Kick the eggs hard
When I think back to the first time I felt like a woman, there is this one moment. It was not the inevitable red stain in my pants, not the shamefully clutched packet of tampons, but a car. It took the bend with screeching tyres, a man leaned out and shouted after me: «Hot arse, you mare!» I gave him the finger - I decided to ignore my secret pride at arousing such interest.
My daughter is also fifteen, soon to be a woman. The other day she told me about going out. She was at a party at her grammar school, a public event in a municipal hall. The music was terrible, the boys embarrassing, but they had great fun.
Oh, and her group of girls had been grabbed badly, she said casually. Apparently there was a man, an adult, who approached her group, grabbed her colleagues by the bum and pinched my daughter in the chest when she stood protectively in front of him.
I thought I had misheard her. «What a bastard!» I shouted: Who was that, someone she knew? Had anyone else known him? She smiled uncertainly, surprised by my reaction: «Chill, Mum, it wasn't that bad.» Chill? You should kick someone like that in the bollocks without comment.
What my daughter signalled to me was reassuring. That I don't have to worry that she was an idiot and that she can cope with the experience. But I doubt whether my daughter knew what I meant. Namely, that no man should allow himself such vile assaults.
My daughter will find her own way. In the meantime, I've signed her up for a Krav Maga course.
And no woman, and certainly no girl, has to put up with it. No matter how bad the assault is perceived to be or not. Puberty is a time of physical revolutions. Hair sprouts, breasts bud, hips grow.
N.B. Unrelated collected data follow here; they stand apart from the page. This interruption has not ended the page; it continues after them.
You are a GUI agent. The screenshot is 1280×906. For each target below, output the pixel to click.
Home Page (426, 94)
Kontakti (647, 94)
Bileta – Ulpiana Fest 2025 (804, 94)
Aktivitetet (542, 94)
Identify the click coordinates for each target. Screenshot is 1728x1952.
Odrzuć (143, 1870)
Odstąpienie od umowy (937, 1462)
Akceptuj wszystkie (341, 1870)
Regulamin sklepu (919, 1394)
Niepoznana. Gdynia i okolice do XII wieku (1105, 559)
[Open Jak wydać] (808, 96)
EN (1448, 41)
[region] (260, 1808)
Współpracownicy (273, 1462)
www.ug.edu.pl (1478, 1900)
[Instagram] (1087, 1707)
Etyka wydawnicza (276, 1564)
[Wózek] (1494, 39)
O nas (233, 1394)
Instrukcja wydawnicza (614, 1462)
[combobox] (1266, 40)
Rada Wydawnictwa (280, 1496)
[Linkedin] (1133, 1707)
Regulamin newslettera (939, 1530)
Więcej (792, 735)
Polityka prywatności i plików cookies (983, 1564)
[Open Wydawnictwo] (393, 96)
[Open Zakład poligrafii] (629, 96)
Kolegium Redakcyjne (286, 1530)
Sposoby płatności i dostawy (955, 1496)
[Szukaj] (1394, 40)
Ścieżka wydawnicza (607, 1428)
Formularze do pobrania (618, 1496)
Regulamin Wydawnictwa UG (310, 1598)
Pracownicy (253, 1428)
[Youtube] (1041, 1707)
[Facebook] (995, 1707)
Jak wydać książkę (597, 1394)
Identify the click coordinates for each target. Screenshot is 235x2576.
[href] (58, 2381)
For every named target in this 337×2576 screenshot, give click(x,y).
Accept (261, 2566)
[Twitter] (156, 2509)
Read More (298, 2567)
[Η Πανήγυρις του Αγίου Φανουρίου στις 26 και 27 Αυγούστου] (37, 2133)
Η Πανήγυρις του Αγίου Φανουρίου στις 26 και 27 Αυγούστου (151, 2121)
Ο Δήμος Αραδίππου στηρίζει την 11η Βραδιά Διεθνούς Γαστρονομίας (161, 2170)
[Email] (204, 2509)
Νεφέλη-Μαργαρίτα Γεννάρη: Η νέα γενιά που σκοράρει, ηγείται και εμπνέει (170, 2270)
And the looks on the street change when you are perceived as a sexual being. The transformation is often accompanied by psychological crises, which can manifest themselves during this time in the form of eating disorders or self-harm.
Behind this is the need to regain control, to manifest one's physical and psychological boundaries. What does it take to feel at home in a flat, a new city, with a new person? It takes experience.
You pick up bread from the bakery two streets away and experience how the park next door changes with the seasons. And that's exactly how it works with sexuality. It's about discovering this new body and this new personality.
And, above all, to recognise where the boundaries are and how to protect them. My daughter will find her own way. In the meantime, I've signed her up for a Krav Maga course. There you learn effective and merciless self-defence techniques. So that she can kick the next offender in the balls.